Comme dans l’affaire KeePass, l’installeur semble légitime, mais embarque en parallèle le malware Bumblebee, utilisé comme loader pour récupérer d’autres charges utiles, souvent orientées vers l’exfiltration ou le déploiement de ransomware.
De la forte responsabilité des moteurs de recherche
Qu’il s’agisse d’un lien sponsorisé ou d’un résultat bien positionné, la logique reste la même. Les attaquants misent sur un réflexe profondément ancré : la confiance accordée aux premiers liens proposés par un moteur de recherche. C’est précisément ce biais qui transforme Bing, comme Google avant lui, en relais efficace pour diffuser des logiciels piégés. Non pas parce qu’il est compromis, mais parce que ses filtres laissent passer des contenus frauduleux présentés sous un vernis légitime.
Et c’est justement cette permissivité qui devrait, aujourd’hui, vous faire lever un sourcil. Car en théorie, les moteurs de recherche mettent en place des procédures de validation pour éviter ce genre de détournement, notamment dans le cadre des régies publicitaires. Or, l’expérience l’a prouvé une fois encore, les attaquants parviennent à reproduire tous les signaux d’authenticité attendus : un site bien fait, une URL crédible, une signature logicielle valide. Bref, si les systèmes de contrôle automatisés sont censés garantir l’authenticité d’un annonceur, force est de constater qu’ils sont insuffisants dès lors que les attaquants prennent le temps de soigner leur dispositif. Et bien sûr, ce sont les internautes qui trinquent.

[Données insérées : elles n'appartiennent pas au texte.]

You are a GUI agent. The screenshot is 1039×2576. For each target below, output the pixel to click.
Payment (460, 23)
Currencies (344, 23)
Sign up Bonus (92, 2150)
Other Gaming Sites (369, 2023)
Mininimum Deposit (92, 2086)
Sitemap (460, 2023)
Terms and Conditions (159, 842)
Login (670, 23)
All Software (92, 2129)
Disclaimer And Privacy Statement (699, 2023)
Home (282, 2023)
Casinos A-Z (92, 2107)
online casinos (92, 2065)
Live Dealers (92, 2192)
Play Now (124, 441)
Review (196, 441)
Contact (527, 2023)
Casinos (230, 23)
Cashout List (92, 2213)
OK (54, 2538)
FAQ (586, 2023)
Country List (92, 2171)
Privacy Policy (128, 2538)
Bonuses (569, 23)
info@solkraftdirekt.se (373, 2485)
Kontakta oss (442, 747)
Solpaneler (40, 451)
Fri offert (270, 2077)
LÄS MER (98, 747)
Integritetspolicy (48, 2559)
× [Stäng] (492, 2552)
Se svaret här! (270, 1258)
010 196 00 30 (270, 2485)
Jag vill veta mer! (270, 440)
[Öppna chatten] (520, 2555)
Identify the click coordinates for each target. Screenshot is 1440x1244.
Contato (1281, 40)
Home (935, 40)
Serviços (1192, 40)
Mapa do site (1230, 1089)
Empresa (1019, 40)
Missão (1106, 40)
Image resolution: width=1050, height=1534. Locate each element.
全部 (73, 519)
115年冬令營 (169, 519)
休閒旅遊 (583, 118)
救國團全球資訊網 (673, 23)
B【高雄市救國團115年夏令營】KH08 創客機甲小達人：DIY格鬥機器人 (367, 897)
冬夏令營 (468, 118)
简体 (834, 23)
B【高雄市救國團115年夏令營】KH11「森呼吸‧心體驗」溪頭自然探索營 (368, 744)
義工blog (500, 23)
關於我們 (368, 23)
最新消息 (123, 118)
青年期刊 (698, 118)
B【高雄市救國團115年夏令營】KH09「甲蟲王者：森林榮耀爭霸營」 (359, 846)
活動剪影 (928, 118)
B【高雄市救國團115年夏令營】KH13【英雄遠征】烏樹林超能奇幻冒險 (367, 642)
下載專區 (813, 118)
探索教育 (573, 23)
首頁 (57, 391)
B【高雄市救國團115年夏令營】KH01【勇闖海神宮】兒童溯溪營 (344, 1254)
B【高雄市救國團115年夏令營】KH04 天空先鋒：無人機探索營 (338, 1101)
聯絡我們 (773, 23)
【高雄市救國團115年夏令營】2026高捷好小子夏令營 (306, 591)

Un constat qui en appelle un autre, plus large, à savoir celui du fonctionnement même des moteurs de recherche modernes, de l’équilibre qu’ils tentent de maintenir entre automatisation et contrôle, entre pertinence algorithmique et fiabilité réelle. Tant que les entreprises derrière continueront à valoriser la forme au détriment du fond, tant qu’un faux site pourra cocher toutes les cases techniques sans éveiller de soupçon, ces types d’attaques auront de beaux jours devant elles.
Quelques réflexes pour ne pas tomber dans le panneau
Même si le logiciel semble fiable, même si le site ressemble au vrai, même si la pub renvoie vers une URL rassurante – rien de tout ça ne garantit l’authenticité du fichier. Les attaquants savent parfaitement contourner les règles des régies publicitaires pour diffuser leurs contenus. Une URL affichée comme légitime peut rediriger vers un site piégé.
Le conseil vaut pour KeePass comme pour WinMTR, XProtect et tous les logiciels sensibles : il faut toujours passer par le site officiel, et éviter de télécharger via des liens sponsorisés. Un outil open source reste modifiable, ce qui fait sa force… mais aussi son point faible lorsqu’il est distribué par un tiers malveillant. Mieux vaut donc vérifier l’empreinte numérique du fichier, ou passer par des dépôts connus, même si c’est un peu moins rapide qu’un clic sur une pub.
Dans le doute, certains antivirus ou gestionnaires de sécurité avancés peuvent détecter les balises Cobalt Strike ou alerter en cas de comportement anormal d’un exécutable. Mais une fois les identifiants siphonnés, il est souvent déjà trop tard.